Let $\operatorname{Le}$ denote the lexicographic order for the set $\left({\operatorname{On} \times \operatorname{On} }\right)$.

Let the ordinal number $1$ denote the successor of $\varnothing$.

Then the initial segment of $ \left({1, \varnothing}\right)$ with respect to the lexicographic order $\operatorname{Le}$ is a proper class.

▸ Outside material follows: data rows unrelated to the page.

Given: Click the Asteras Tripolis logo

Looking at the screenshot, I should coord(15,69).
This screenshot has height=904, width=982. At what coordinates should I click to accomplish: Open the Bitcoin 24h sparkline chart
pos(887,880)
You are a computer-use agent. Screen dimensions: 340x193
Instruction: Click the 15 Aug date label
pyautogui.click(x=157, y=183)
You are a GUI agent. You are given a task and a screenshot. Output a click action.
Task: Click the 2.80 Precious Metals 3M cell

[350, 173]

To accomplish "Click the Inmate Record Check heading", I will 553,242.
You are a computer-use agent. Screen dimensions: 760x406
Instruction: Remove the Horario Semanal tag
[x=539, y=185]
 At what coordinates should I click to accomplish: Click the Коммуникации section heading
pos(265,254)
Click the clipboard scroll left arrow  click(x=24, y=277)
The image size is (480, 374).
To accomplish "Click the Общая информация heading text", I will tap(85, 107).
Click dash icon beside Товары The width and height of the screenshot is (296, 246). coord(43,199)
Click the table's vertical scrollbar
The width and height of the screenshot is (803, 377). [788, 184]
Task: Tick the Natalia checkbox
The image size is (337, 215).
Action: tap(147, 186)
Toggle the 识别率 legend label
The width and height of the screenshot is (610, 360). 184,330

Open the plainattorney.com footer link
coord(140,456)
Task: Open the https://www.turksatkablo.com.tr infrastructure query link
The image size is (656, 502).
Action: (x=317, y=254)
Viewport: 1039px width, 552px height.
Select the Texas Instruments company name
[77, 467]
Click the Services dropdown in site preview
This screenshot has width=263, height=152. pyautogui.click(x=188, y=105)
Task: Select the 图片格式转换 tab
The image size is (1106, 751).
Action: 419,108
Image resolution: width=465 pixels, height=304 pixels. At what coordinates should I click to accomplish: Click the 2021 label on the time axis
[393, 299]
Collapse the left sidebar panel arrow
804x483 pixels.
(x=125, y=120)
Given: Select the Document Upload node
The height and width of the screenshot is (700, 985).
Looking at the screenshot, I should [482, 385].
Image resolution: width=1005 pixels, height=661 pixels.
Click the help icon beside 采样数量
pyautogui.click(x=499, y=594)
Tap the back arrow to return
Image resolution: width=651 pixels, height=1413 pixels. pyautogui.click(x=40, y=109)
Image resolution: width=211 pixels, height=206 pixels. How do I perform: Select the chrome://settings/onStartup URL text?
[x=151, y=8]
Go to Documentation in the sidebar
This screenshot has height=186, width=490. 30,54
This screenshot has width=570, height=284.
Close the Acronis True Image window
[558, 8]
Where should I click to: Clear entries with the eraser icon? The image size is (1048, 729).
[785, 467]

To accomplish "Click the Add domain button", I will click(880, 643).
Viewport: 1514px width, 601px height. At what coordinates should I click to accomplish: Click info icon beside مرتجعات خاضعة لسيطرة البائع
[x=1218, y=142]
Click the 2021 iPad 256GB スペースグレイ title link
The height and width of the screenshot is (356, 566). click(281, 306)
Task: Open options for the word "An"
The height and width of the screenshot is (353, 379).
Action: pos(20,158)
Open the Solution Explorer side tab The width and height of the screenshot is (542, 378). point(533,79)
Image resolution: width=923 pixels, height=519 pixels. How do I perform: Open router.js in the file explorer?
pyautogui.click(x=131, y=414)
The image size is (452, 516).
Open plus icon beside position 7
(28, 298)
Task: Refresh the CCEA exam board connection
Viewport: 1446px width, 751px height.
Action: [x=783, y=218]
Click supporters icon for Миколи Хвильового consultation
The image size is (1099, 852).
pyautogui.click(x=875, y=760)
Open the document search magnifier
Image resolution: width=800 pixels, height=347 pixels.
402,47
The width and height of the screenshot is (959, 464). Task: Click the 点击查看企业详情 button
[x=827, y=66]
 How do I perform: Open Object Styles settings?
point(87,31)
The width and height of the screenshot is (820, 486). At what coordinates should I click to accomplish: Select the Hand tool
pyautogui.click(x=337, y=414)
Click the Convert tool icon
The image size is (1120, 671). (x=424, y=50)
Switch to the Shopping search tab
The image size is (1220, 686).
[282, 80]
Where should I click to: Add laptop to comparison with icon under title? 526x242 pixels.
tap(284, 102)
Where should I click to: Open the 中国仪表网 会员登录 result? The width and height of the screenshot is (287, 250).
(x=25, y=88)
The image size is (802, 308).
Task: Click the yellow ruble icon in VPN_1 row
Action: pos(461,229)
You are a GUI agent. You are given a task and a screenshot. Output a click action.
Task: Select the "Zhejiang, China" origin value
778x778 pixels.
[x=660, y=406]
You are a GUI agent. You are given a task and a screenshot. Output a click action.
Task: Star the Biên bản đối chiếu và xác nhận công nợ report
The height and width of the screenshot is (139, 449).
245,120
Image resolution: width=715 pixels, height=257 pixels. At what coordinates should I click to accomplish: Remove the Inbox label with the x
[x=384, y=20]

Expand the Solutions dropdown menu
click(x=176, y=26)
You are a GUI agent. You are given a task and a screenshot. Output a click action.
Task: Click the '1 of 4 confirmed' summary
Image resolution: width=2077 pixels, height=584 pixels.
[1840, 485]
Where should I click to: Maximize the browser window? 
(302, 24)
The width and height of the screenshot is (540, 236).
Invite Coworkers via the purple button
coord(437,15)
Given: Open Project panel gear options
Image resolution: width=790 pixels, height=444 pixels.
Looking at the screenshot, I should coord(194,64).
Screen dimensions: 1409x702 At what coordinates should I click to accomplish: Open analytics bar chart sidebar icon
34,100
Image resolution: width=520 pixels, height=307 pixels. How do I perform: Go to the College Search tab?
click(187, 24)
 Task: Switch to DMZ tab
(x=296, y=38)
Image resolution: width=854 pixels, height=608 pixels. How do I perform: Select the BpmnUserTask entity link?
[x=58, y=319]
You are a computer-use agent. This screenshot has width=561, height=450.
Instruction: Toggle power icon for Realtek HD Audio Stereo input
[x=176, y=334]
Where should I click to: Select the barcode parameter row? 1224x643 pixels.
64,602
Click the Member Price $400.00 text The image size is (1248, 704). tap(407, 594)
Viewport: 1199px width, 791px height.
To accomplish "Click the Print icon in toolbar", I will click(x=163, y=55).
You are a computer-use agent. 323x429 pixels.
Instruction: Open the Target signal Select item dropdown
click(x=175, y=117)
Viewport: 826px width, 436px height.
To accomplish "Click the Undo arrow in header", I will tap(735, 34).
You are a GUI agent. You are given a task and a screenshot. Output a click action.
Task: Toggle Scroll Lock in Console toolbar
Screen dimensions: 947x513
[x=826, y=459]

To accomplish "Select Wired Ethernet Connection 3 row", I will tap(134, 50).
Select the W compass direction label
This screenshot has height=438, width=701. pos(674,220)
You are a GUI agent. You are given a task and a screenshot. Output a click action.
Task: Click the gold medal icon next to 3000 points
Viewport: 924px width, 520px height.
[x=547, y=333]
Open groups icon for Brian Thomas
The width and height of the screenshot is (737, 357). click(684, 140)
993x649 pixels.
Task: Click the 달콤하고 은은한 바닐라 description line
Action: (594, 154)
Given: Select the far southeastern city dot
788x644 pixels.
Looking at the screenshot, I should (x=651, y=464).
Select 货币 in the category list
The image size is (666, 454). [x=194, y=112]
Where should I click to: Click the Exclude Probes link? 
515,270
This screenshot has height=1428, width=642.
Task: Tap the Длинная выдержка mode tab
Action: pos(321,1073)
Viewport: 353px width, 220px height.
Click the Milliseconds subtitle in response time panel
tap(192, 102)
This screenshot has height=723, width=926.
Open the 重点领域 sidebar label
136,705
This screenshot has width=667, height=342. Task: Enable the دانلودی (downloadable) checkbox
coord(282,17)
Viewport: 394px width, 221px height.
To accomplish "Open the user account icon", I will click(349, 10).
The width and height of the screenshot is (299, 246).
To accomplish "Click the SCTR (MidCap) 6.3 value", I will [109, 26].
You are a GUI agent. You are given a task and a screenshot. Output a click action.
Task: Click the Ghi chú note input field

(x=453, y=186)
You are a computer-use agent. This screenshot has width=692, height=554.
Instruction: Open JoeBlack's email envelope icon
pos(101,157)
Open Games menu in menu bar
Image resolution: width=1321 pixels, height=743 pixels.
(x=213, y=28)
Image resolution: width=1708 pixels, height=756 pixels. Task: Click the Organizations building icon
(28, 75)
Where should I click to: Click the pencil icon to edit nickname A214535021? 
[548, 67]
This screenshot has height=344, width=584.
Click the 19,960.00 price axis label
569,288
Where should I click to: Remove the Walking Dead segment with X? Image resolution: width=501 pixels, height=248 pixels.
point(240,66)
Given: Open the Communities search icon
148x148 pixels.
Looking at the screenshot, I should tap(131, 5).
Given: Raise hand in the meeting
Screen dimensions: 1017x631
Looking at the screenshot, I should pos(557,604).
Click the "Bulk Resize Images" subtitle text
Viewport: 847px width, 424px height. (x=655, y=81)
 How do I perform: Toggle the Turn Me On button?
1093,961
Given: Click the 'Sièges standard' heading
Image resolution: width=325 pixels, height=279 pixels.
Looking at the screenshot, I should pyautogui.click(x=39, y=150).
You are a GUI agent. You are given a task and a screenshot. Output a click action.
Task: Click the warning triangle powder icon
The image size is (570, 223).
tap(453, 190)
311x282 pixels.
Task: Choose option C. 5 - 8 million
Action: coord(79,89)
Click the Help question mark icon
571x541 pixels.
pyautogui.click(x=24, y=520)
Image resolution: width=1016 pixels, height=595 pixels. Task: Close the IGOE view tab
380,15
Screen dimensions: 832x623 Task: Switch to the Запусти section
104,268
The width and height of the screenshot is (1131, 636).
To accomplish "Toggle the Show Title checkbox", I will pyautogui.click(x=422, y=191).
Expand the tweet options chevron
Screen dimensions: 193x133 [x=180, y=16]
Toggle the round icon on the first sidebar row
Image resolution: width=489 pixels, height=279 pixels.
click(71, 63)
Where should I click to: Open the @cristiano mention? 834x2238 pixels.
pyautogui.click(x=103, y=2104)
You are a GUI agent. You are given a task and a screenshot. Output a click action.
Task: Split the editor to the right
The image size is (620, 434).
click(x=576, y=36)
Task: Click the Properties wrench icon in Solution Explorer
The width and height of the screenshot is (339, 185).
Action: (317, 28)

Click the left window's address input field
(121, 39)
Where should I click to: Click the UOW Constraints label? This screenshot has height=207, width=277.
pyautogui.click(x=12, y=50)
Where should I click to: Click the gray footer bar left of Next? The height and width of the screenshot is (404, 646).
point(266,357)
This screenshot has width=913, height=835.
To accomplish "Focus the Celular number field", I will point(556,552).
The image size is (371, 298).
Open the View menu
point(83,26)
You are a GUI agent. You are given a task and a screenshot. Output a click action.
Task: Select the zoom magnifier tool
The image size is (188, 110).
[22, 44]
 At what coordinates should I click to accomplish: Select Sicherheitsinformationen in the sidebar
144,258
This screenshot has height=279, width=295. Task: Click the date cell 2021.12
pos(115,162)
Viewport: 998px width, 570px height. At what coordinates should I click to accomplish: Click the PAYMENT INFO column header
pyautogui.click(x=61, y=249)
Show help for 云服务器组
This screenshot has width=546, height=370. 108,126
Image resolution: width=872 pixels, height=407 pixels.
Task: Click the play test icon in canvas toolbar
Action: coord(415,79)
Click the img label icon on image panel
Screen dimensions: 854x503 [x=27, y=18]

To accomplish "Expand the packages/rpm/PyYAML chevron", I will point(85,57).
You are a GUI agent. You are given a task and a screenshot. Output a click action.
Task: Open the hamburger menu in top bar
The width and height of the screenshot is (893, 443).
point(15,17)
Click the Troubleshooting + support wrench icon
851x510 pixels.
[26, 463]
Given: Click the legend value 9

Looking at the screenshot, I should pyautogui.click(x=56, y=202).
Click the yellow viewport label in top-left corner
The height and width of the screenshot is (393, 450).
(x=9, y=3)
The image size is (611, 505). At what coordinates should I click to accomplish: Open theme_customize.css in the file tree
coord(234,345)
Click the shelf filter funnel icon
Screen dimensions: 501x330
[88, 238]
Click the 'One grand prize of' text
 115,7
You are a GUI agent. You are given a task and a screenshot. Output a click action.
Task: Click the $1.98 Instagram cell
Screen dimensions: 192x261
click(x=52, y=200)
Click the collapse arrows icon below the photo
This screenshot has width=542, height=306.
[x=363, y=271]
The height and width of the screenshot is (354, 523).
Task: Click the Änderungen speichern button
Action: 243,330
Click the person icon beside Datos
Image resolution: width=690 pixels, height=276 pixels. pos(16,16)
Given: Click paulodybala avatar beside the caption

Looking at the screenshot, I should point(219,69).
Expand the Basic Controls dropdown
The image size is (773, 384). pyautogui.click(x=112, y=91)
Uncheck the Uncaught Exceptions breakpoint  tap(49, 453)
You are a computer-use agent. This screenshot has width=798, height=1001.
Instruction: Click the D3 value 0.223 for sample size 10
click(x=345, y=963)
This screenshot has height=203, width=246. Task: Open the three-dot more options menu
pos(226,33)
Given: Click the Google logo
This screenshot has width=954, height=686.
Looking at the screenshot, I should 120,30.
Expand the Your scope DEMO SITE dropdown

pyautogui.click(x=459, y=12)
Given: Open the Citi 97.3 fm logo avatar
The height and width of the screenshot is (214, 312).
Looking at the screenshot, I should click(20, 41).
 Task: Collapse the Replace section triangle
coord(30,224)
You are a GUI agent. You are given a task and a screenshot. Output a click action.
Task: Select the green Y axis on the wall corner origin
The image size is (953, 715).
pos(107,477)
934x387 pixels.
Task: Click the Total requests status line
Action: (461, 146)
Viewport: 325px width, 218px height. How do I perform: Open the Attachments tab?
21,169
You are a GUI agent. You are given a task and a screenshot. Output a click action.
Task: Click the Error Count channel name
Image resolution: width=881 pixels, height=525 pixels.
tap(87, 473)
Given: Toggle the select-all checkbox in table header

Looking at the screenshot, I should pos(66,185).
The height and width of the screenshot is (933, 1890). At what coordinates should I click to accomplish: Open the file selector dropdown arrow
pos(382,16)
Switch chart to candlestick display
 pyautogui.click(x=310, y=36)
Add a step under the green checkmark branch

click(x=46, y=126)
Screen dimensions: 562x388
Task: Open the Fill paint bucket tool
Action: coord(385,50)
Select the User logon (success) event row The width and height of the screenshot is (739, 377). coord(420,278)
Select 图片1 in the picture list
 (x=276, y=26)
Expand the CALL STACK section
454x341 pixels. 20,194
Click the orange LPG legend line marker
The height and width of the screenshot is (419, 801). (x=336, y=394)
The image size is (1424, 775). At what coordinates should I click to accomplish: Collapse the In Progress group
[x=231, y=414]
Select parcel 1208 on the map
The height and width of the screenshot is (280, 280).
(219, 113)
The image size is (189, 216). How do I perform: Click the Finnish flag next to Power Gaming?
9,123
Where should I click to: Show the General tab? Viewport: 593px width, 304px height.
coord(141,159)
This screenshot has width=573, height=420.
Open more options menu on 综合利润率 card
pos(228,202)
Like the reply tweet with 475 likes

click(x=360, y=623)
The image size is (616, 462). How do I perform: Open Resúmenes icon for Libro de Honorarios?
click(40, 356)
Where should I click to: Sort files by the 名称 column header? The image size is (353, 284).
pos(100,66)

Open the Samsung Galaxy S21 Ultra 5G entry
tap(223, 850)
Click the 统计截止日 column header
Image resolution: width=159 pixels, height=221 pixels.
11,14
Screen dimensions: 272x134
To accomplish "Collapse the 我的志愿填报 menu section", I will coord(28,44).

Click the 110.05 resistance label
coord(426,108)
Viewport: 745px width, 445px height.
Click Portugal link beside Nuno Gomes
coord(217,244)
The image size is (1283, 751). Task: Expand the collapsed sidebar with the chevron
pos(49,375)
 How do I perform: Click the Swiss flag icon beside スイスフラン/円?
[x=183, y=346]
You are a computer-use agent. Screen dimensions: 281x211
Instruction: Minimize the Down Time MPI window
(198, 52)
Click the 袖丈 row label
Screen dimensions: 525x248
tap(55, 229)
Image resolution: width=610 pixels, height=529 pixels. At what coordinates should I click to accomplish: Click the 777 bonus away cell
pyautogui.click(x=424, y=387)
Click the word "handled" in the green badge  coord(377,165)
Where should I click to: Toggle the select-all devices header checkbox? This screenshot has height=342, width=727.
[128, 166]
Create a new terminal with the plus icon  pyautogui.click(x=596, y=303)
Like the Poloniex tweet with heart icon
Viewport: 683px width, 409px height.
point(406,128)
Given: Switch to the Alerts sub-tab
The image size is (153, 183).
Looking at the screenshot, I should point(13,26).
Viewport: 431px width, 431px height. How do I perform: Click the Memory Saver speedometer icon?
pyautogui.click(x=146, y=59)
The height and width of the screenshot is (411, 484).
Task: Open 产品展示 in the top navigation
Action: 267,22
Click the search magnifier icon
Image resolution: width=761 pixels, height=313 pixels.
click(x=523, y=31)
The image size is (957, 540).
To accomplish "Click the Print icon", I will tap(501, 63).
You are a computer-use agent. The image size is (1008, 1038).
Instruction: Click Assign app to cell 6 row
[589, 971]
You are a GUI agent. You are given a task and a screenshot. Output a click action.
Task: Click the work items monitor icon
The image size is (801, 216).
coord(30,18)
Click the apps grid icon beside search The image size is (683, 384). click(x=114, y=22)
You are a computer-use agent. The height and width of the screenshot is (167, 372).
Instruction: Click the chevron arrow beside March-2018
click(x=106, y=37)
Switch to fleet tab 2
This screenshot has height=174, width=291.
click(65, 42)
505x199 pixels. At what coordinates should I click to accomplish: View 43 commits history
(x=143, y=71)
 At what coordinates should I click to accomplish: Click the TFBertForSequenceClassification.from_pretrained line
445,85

This initial segment shall be denoted $\left({\operatorname{On} \times \operatorname{On} }\right)_{\left({1, \varnothing}\right)}$.


Proof

Define the mapping $F: \operatorname{On} \to \operatorname{On} \times \operatorname{On}$ as:

$\forall x \in \operatorname{On}: F \left({x}\right) = \left({\varnothing, x}\right)$

Then, $F: \operatorname{On} \to \left({\operatorname{On} \times \operatorname{On}}\right)_{\left({1, \varnothing}\right)}$, since $\varnothing < 1$.



That is, $F$ is a mapping from the class of all ordinals to the initial segment of $\left({1, \varnothing}\right)$ with respect to lexicographic order.

By Equality of Ordered Pairs, $F$ is injective.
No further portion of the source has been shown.